I only ever remember her with gray hair and hands knarled by time. She was 34 when she had my dad--two years after her husband Jack returned from WWII--and 36 when she had my Uncle Andy. She aged dramatically after Jack died when he was 49 in 1963. You can see it in the photos. My dad was 16, Andy was 14.
She wanted to do things on her terms, and she did. Even though some would have considered her a pioneer in women's rights in many ways, she would have loathed the association. She was scorned for wearing pants in the southern United States when she went to visit her husband when he was on leave from the war and was thrown out of a hotel for bringing him a bottle of scotch.
She graduated from Western State College in Gunnison with a degree in physical education in the 1930s.
She earned a scholarship that covered her tuition, and got a job that covered her room and board by working at the
Mary Lawrence Boarding House (now a bed and breakfast in Gunnison, Colorado). She wrote in her memories that, "What more could she need than that . . . NAIVE!" Her sister Thelly went to Western State at the same time, but only had a job that covered meals during the week, so on the weekends she didn't have meals--and Grandma would sneak into the kitchen at the Boarding House and make sandwiches to give to Thelly so she wouldn't starve on the weekends. Grandma also used to sneak out to meet with Jack.
This photo is taken in Pueblo, Colorado when Grandma was a little girl (on the left), with her Grandma Layton (who everyone says was rather harsh), and her sister Thelly. Grandma really liked the dog. This is on Grandma Layton's homestead where the family lived after they moved to Colorado from Missouri when Grandma was 5 years old. Her father, John Bomer, worked in the steel mills.

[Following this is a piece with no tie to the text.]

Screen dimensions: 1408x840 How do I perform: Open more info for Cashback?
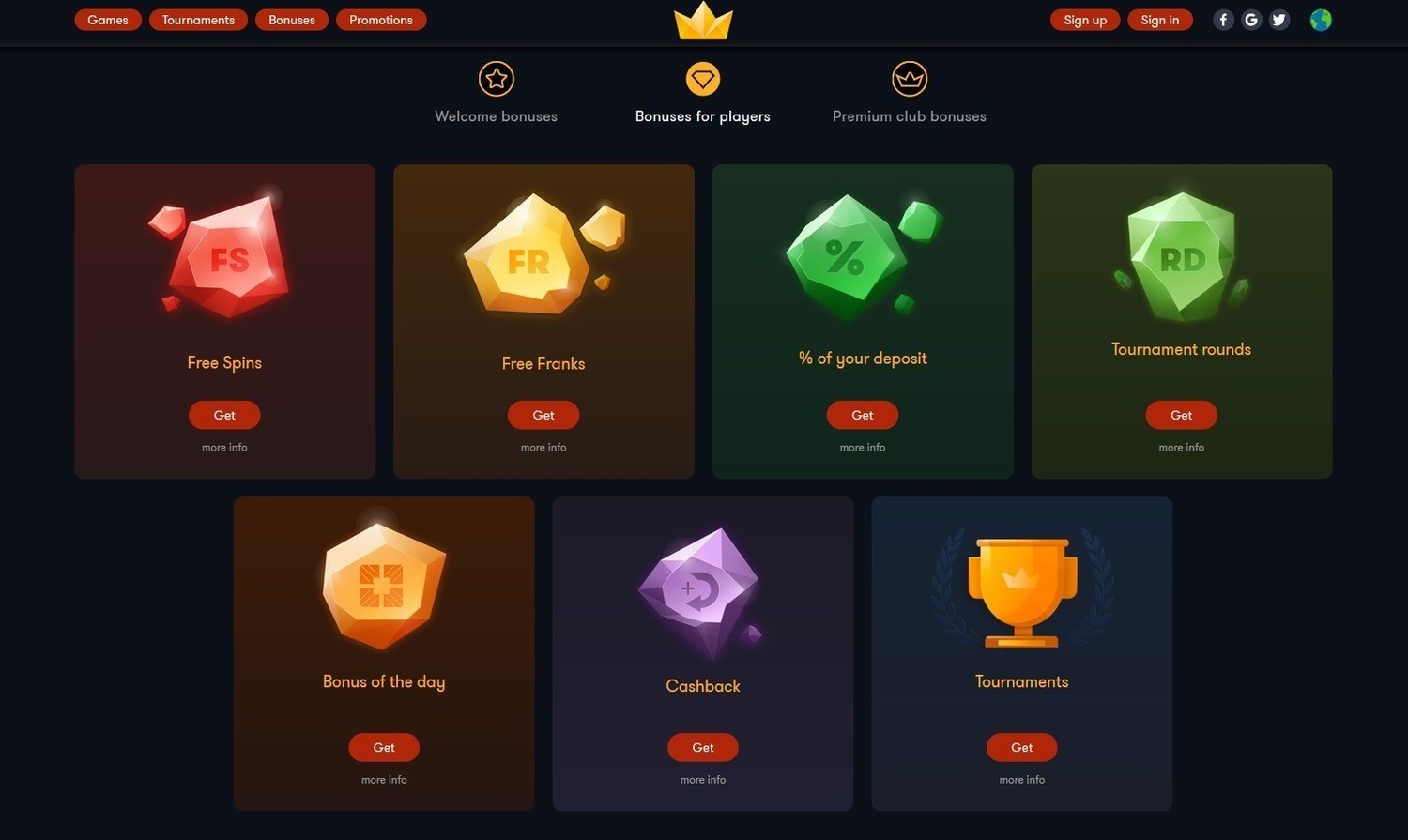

Grandma graduated from high school in 1929, when she was 17.
Helen and Jack were married in 1936 in Grand Junction.
Her house was always full of people--family and friends--and later when my dad and his brother were older, their friends. In fact, their friends often found refuge at Grandma's house--she was very welcoming.
Grandma and her friend Janie Seraphine are reflected in a mirror Jack and Marsh are carrying.
This photo was taken in 1943 before Jack went off to war.
Here she is in Mexico in 1945. The story is that Jack returned from playing Craps with $1,700, so they took the month off from running the Clarke Agency and went off to Mexico and traveled around until they ran out of money.
Here's Grandma with Uncle Andy--all the photos from 1949 have a smudge on them--I think there was something on the lens.
Jack, Mark, Helen and Andy in 1962.
This is my dad and grandma and their wiener dog--I think this photo was taken after Jack died.
I'm in this photo--it is of my mom (and me) and my dad at his college graduation from CU Boulder, 1969.
Grandma visited us in Egypt when my parents moved there to study at the American University in Cairo.
Grandma and Andy visiting us in Ann Arbor, Michigan in 1975.
Grandma and me in 1989 at her 50th high school reunion.
Grandma Helen and Hannah in March 2007 in her kitchen, Monday Night Dinner.
I miss kissing her on the cheek and forehead. I miss the way she would gesture with her hands--throwing them up in the air and grinning when something delighted her, shaking a bony finger in your face if she disagreed or wanted to make a point. I miss her expressions--"Hot Dog!" (said to me and Kelly when we got engaged), "Gad about" (said to my sister who has lots of friends), "Are you going back to the dump?" (said to my brother after she saw his studio apartment for the first time)--he still laughs about it.
I miss how when I'd leave, she say, "Be a good girl" and how she'd laugh when I said, "You, too!".